Vielen Dank für die Antwort! Als Anregung: Es wäre schön, wenn Sie zum Stichwort "Barrierefreiheit" im Test vielleicht einen Satz verlieren könnten, und sei es eben nur die Feststellung "Keines der Geräte ist für Menschen mit einer Sehbehinderung bedienbar." Sowas ist ja auch immer ein Signal an die Hersteller, dass es durchaus potentielle Kunden gibt, für die so etwas eine Rolle spielt.
Eine Touch-Funktion wäre übrigens per se noch kein Ausschlusskriterium, wie z.B. einige Smartphones zeigen, die gut für Blinde bedienbar sind. Es käme nur auf die Umsetzung an. Denkbar wäre beispielsweise eine Bedienung per App.

Profilbild Stiftung_Warentest am 08.11.2022 um 13:12 Uhr
Getestete Induktionskochfelder nicht barrierefrei

@Anna_C: Da können wir leider wenig weiterhelfen, denn keines unserer geprüften autarken Kochfelder ist wirklich barrierefrei.
Der Neff hat zwar einen Drehknopf, aber der muss gezielt auf dem Kochfeld platziert werden, um dieses dann zu regeln.
Wie auch unsere Produktauswahl zeigt, sind autarke Kochfelder fast immer über Touchfunktion einstellbar.
Drehknöpfe gibt es nur noch bei kombinierten Backofen-Kochfeld Geräten, wo der Backofen direkt unter dem Kochfeld platziert ist.

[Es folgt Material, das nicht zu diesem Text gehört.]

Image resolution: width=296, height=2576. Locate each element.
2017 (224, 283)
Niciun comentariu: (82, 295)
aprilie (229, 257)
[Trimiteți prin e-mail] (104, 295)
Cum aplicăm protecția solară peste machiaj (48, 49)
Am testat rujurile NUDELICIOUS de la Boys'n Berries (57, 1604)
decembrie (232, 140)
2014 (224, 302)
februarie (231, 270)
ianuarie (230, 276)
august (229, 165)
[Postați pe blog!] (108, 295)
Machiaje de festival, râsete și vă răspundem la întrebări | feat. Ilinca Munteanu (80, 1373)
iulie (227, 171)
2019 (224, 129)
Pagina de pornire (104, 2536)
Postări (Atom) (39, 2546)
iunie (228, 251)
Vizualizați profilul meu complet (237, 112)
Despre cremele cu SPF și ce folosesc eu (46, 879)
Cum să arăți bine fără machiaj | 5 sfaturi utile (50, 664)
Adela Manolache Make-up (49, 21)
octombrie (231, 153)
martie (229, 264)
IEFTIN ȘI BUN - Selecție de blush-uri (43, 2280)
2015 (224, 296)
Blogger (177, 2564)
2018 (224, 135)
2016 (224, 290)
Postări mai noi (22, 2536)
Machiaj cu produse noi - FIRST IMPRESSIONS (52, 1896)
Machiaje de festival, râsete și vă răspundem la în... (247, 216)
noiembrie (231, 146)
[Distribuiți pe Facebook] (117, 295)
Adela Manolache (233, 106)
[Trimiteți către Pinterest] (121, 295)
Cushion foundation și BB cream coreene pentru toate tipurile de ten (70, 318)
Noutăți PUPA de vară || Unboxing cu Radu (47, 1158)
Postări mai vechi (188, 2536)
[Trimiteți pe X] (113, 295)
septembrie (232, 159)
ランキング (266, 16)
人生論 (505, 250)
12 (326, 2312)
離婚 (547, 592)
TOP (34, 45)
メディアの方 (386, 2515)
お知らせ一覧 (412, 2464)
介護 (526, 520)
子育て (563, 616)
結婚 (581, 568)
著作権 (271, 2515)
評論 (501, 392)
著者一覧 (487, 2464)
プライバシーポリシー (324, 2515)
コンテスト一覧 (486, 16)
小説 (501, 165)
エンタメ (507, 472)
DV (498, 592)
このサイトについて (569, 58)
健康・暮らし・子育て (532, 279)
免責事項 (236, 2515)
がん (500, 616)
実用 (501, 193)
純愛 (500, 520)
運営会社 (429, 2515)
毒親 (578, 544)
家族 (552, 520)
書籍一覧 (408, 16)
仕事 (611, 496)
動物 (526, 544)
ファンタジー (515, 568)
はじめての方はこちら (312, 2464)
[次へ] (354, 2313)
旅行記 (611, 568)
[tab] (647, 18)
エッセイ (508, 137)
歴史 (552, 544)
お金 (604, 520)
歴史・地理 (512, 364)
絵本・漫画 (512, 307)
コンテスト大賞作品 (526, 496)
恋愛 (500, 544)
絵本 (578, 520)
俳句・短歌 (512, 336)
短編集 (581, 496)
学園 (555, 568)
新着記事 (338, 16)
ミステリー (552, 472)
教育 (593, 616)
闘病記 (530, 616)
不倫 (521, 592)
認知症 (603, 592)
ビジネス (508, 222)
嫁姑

Anna_C am 08.11.2022 um 08:22 Uhr
Barrierefreiheit

Können Sie etwas zur Barrierefreiheit dieser Geräte sagen? D.h. ist da eines dabei, das auch für Blinde bedienbar ist, sei es über Drehknöpfe, über Sprachausgabe oder über eine barrierefreie App? Bei einem Anbieter habe ich Sprachausgaben für bestimmte Herde gefunden (Siemens EQ211KA00, Neff HMK 161, Neff HMK 260), aber diese Ziffernfolgen kann ich in Ihrem Test so nicht wiederfinden.
Beschrieben wird bei dem Anbieter auch ein "Flexzonen-Induktionskochfeld", das das für Blinde auf einem Glasfeld mühsame Positionieren des Topfes ersparen soll ("das Kochfeld findet den Kochtopf automatisch"). Können Sie etwas dazu sagen, welcher der Herde so etwas bietet?
Danke!

Profilbild Stiftung_Warentest am 22.08.2022 um 11:57 Uhr
Kochfeld mit Abzug von Berbel

@Hans-Peter.Zint: Wir hätten auch gerne ein Berbel Gerät in unseren Test einbezogen, aber Berbel hat zum Testzeitpunkt gerade seine Produktpalette umgestellt. Wir hätten also nur ein Gerät testen können, welches bis zur Veröffentlichung ausgelaufen bzw. durch einen Nachfolger ersetzt worden wäre.